The call was motivated by the notion that, despite cancer diagnosis and treatment have improved significantly over the last decade, and many therapeutic strategies have been explored and developed, in many cases these modalities, along with surgery, are not efficacious in eradicating the disease and are often characterized by an elevated toxicity. Furthermore long-term survival rates for most patients with advanced cancer remain low, thus there is a need for cancer treatments with favourable benefit and toxicity profiles that may lead to an improvement of the outcome. Nowadays large efforts are placed in identifying potential novel therapeutic targets and developing more selective, effective and less toxic therapeutic agents and interventions.
The recent increased understanding of the human immune system, of the basic mechanisms involved in the recognition of cancer cells by innate and acquired immune cells and of escape pathways put in place by cancer and its microenvironment, have paved the way for the development of innovative immunotherapeutic strategies.
In addition, many studies have reported that chemotherapy drugs and irradiation can be helpful in breaking immune tolerance and inducing microenvironment for adoptive cell therapy.
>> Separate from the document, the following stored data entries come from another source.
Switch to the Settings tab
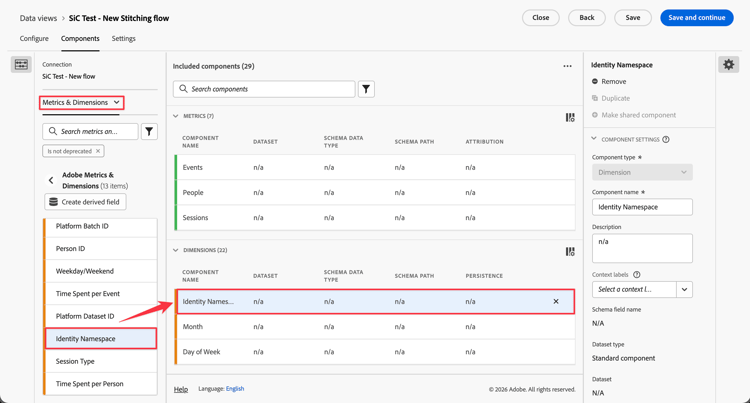 coord(123,39)
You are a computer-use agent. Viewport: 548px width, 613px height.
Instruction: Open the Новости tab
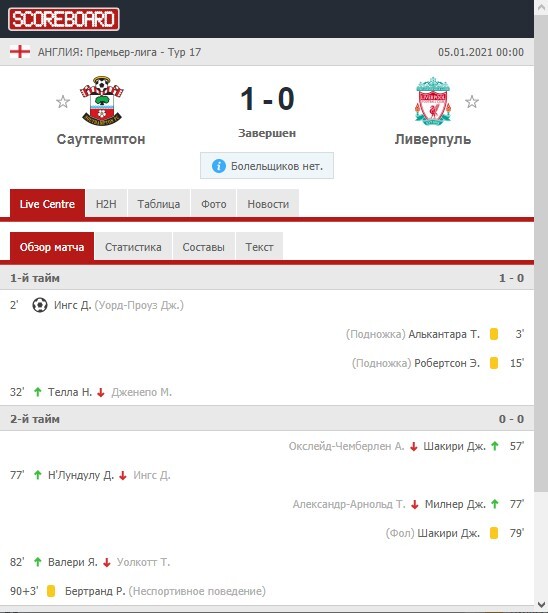(x=268, y=204)
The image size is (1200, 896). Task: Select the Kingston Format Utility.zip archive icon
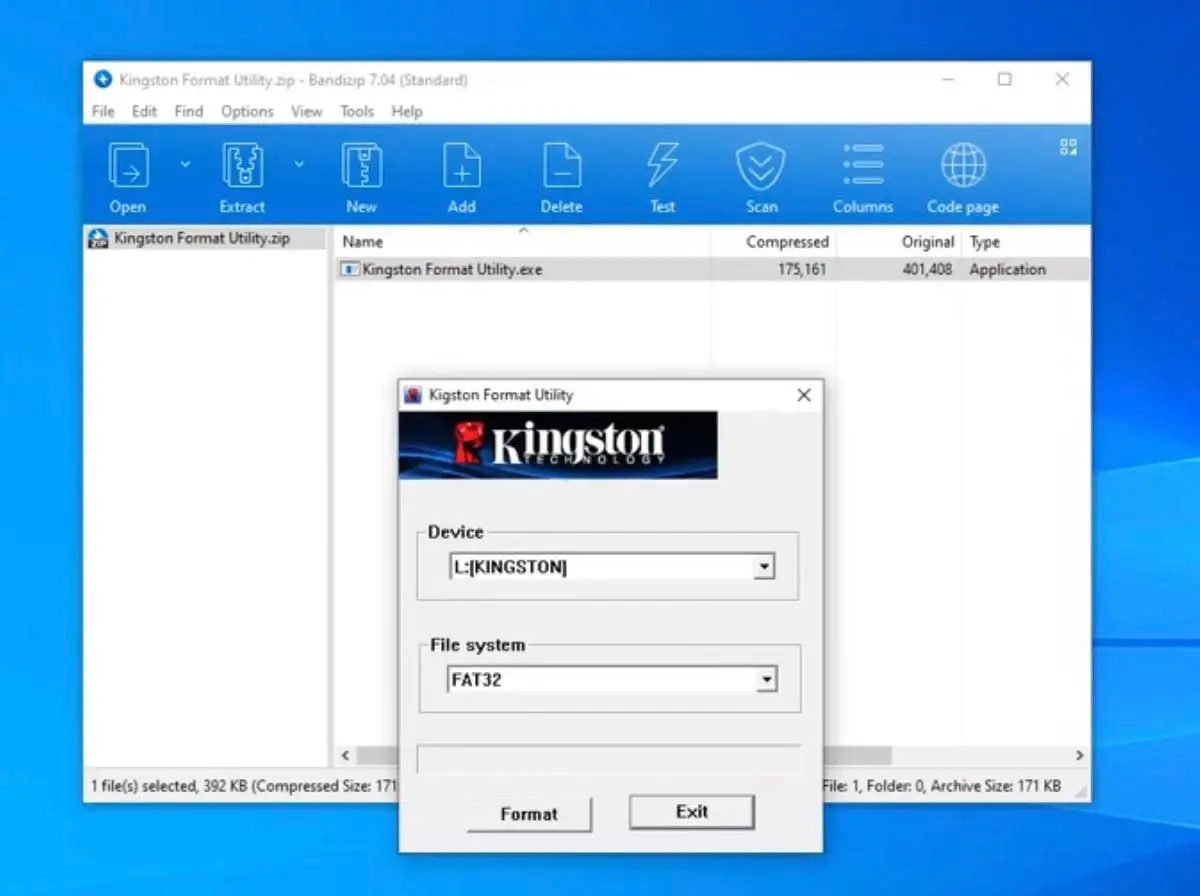click(98, 238)
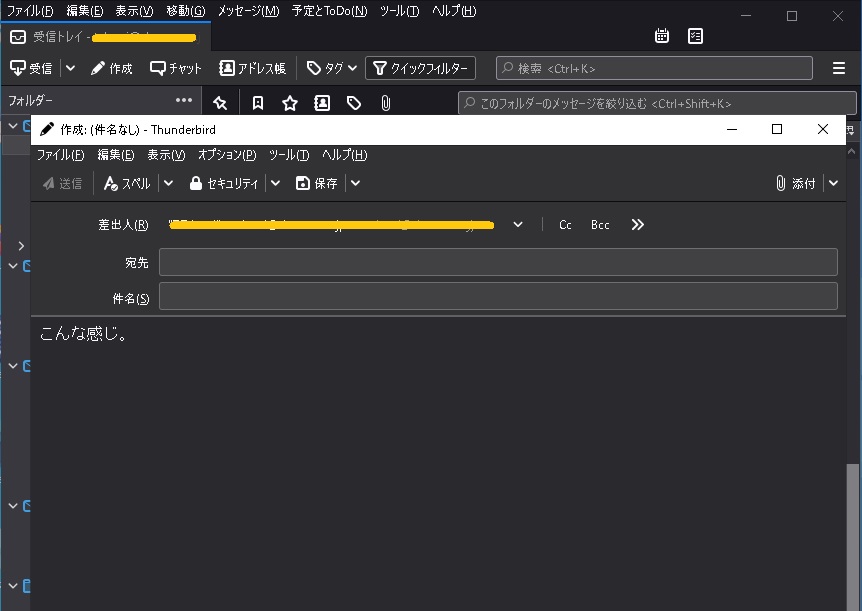
Task: Open the hamburger application menu
Action: pyautogui.click(x=839, y=68)
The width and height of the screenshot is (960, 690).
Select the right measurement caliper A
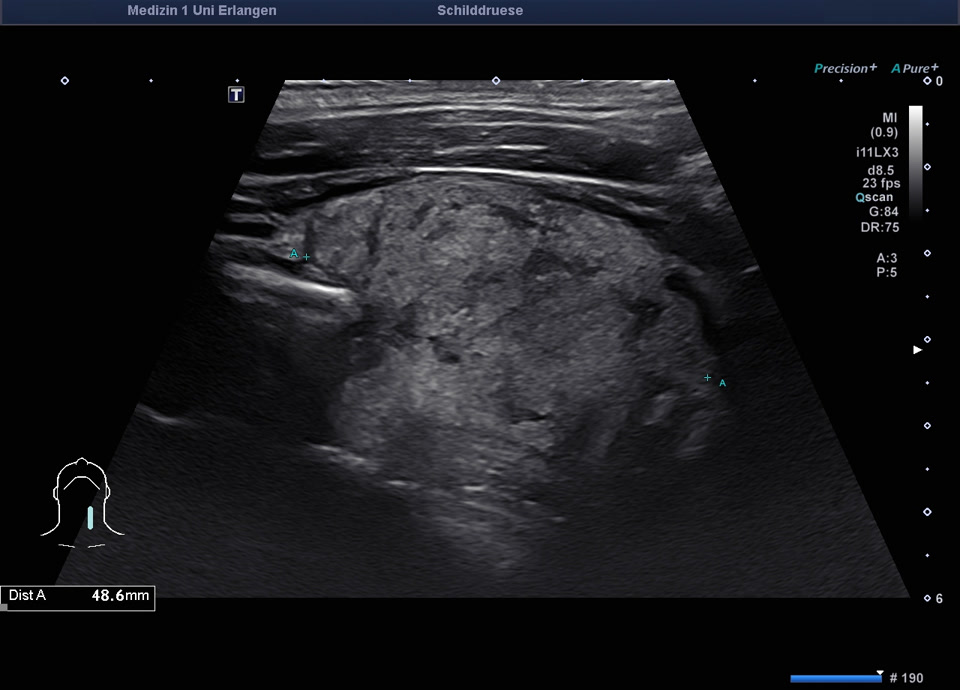(x=708, y=378)
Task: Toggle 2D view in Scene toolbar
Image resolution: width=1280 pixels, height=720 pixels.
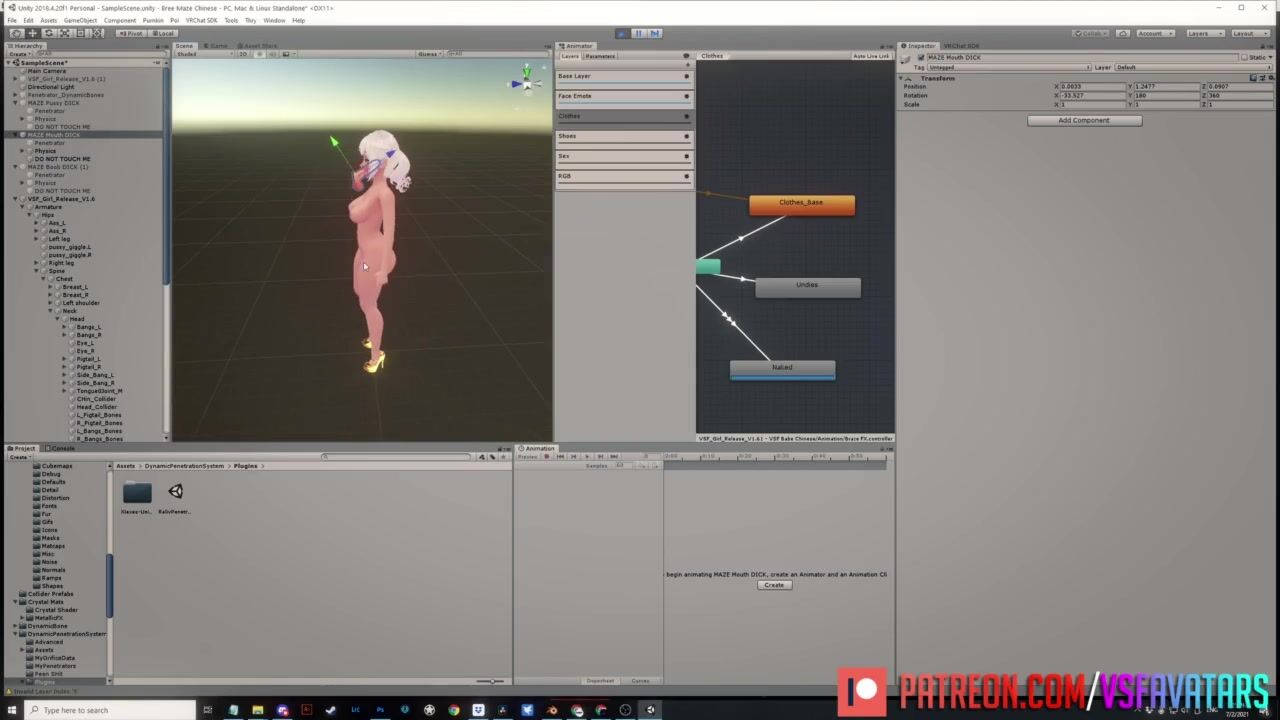Action: 243,54
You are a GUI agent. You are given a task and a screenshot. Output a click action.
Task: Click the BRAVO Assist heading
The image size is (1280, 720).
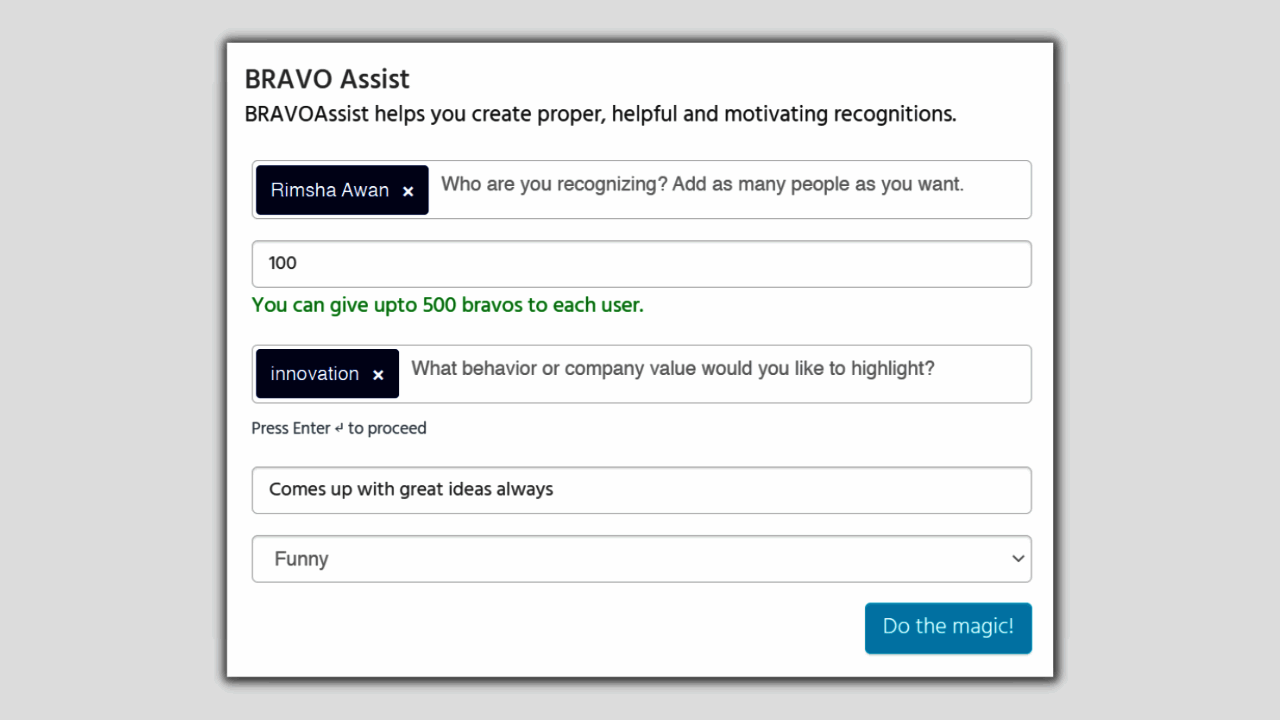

It is now widely recognized that cancer immunotherapy, mainly due to the use of checkpoint inhibitors, is one of the major breakthroughs of the last years in medicine with profound impact on the quality of life and long-term survival in a good proportion of cancer patients affected by a variety of solid and liquid cancers.
Most importantly, the intersection of cancer immunology with cancer genomics through the diffused use of next generation sequencing has provided increasing evidence that efficacy of checkpoint inhibitors is intertwined with the individual mutational burden of cancer cells. In such a context, the necessity to develop personalized approaches to cancer immunotherapy aiming at improved patient care (efficacy and safety), and cost-effectiveness, currently represent a major challenge. Taking this into account, translational research directed to enhance the development of personalized immunotherapy against cancer is now considered a research topic boding a previously unexpected potential high impact on the management of cancer patients, thus deserving special attention in the promotion of the international cooperation in this field.
Three main aims of the call were identified:
Aim 1: Identification and validation of shared or personalized mutated human tumour antigenic targets.
Aim 2: Development of new and combined immunotherapeutic strategies for cancer patients.
Aim 3: Translational research for clinical application of cancer immunotherapy.
The call was launched in December 2015 by 15 organisations from 11 countries; 33 proposals submitted involving 144 research groups.
At the completion of the call, 7 transnational projects, involving 35 research groups, were selected for funding, with a total allocated budget of 6,3 M€.